My company is building a database from a large publicly available data set. When we complete it, we will have something like 500GB of data, but the data will never grow beyond that. It takes advantage of Postgres's polygon manipulation features, and as such has to stay in Postgres.
How can we host this database in the most cost effective way possible?
EDIT: I should mention that we are wanting to host this database in the cloud, since we don't have our own onsite servers.
EDIT 2: Sorry, let me elaborate. This database will integrated into a SAAS webapp, so potentially many users will be hitting the database at the same time. However, once we have it in place, the data will rarely change, and if it does change, it will only ever be added to, never deleted. Something like Linode, which we use for hosting the rest of the site, doesn't have enough storage space. We want to optimize cost, but secondarily we would prefer to not touch any hardware ourselves, so buying a large drive would be less than ideal.

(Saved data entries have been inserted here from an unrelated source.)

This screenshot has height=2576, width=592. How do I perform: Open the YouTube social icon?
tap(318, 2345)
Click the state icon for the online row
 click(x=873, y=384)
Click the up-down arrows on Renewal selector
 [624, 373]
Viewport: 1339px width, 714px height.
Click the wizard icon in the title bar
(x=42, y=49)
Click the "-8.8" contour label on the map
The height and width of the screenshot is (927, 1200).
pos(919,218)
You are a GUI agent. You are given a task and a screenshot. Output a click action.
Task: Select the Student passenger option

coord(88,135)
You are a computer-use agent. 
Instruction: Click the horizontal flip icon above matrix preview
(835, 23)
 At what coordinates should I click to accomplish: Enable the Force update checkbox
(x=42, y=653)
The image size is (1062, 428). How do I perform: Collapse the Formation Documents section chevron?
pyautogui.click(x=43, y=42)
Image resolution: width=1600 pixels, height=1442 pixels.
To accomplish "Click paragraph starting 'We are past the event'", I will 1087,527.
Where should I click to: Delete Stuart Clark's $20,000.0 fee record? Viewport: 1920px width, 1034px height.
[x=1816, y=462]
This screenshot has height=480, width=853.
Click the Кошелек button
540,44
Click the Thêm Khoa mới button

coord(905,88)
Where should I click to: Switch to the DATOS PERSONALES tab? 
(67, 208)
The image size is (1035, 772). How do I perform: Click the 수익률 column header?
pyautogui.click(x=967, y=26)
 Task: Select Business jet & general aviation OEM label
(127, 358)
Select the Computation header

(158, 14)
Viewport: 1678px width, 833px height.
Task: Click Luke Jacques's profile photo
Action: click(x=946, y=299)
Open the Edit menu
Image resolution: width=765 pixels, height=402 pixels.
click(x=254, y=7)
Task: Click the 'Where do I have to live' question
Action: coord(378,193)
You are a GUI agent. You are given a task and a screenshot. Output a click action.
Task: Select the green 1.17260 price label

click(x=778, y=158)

That SO depends on usage pattern.
But really - a 500gb SSD does not cost that much - and it has the hugh advantage that it has a TON of IO, you would need dozens (plural) of drives to counter that.
I would likely say that this is about the best you can do - get a nice 512gb ssd.
Use amazon instances. 500GB space is cheap like 50 USD per month (10 cents per GB) and you can do stuff like multiple volumes to spread pgsql data and what not.
There's also services like newservers.com where you can start instance-like real servers with real disks and etc that removes you from the need of a datacenter.
Local storage is definitely filesystem efficient.
Local SSD is a definite speed advantage.
Alot of RAM memory is cheap at this point of time.
For your planned 500 GB, you actually need 500+ GB for filesystem overheads, no matters stating "the data will never grow beyond that".
Of the above storage, you need redundancy and backup, with uninterruptable power to run the setup.
As well, you have to pay attendtion to filesystem logs.
Running local is indeed costly and workforce intensive, but just hope to help here for making up someones mind on cost concern.
If you don't have on site server just get a nice dedicated server with ssds. I'm not shure if you really mean you want a cloud provider like rackspace or amazon etc. or if in a datacenter is enough for you?